- [Written problem]
Rewrite the items below, from the line containing "Bookmark the Easter Sins reply" down to the line containing "click(x=631, y=387)", both included, as a JSON list of strings with one string per line and no blank lines. Leave the pictures out.
━━ Entries shown ━━
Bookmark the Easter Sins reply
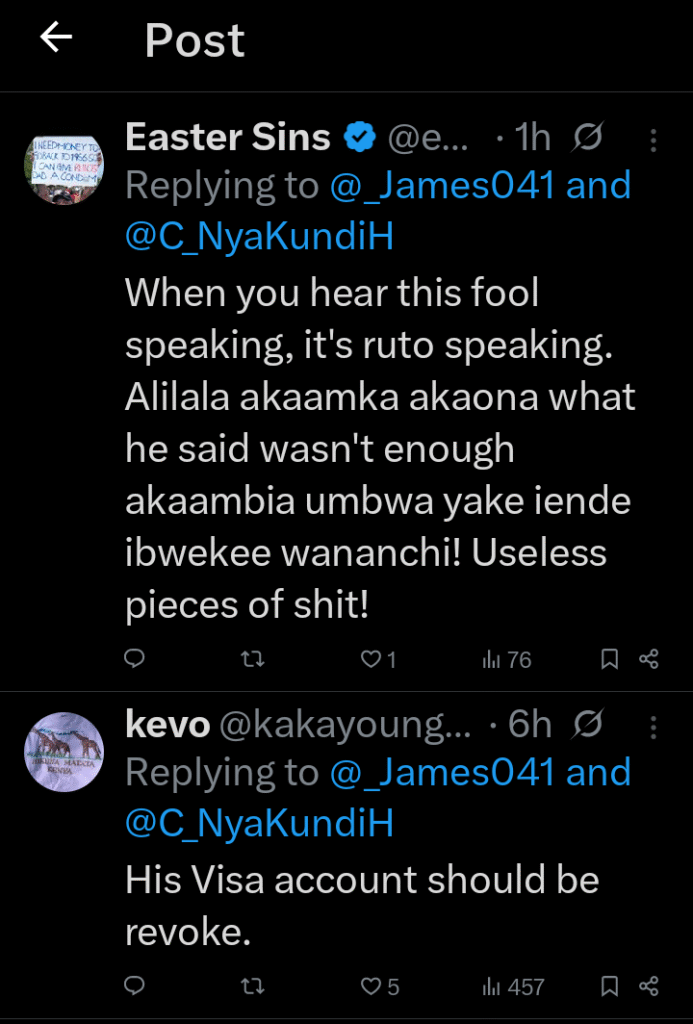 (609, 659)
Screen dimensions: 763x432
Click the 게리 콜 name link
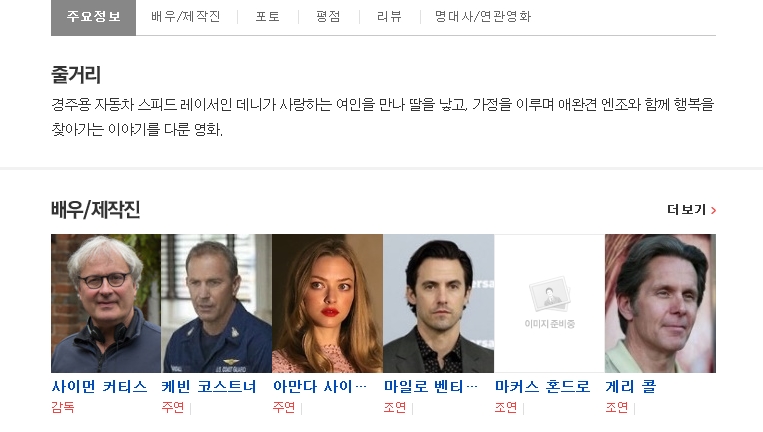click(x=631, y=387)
━━━
━━ Entries shown ━━
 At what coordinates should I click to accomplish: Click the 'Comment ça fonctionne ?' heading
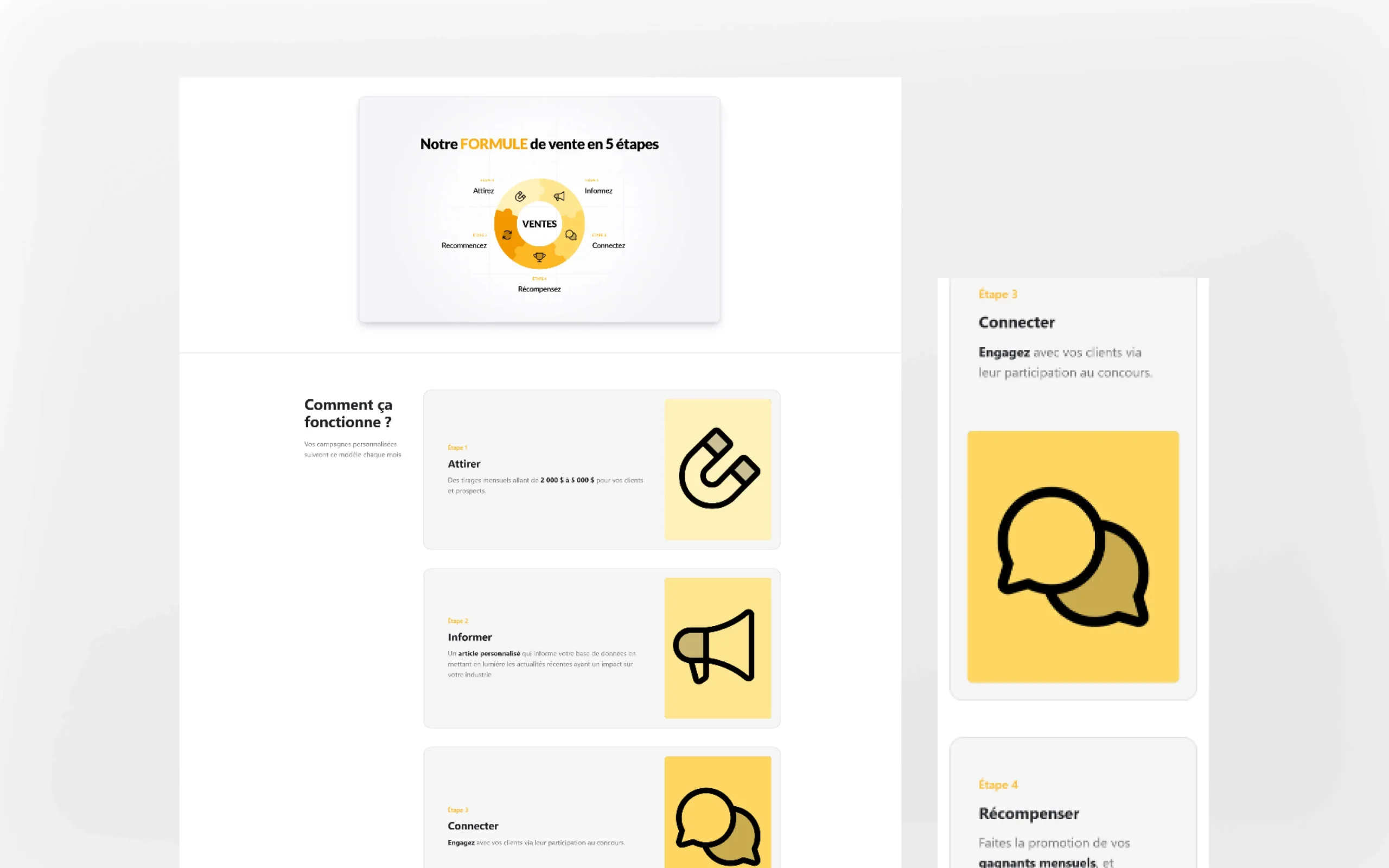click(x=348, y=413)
━━━
- [Answer in full]
[
  "Bookmark the Easter Sins reply",
  " (609, 659)",
  "Screen dimensions: 763x432",
  "Click the 게리 콜 name link",
  "click(x=631, y=387)"
]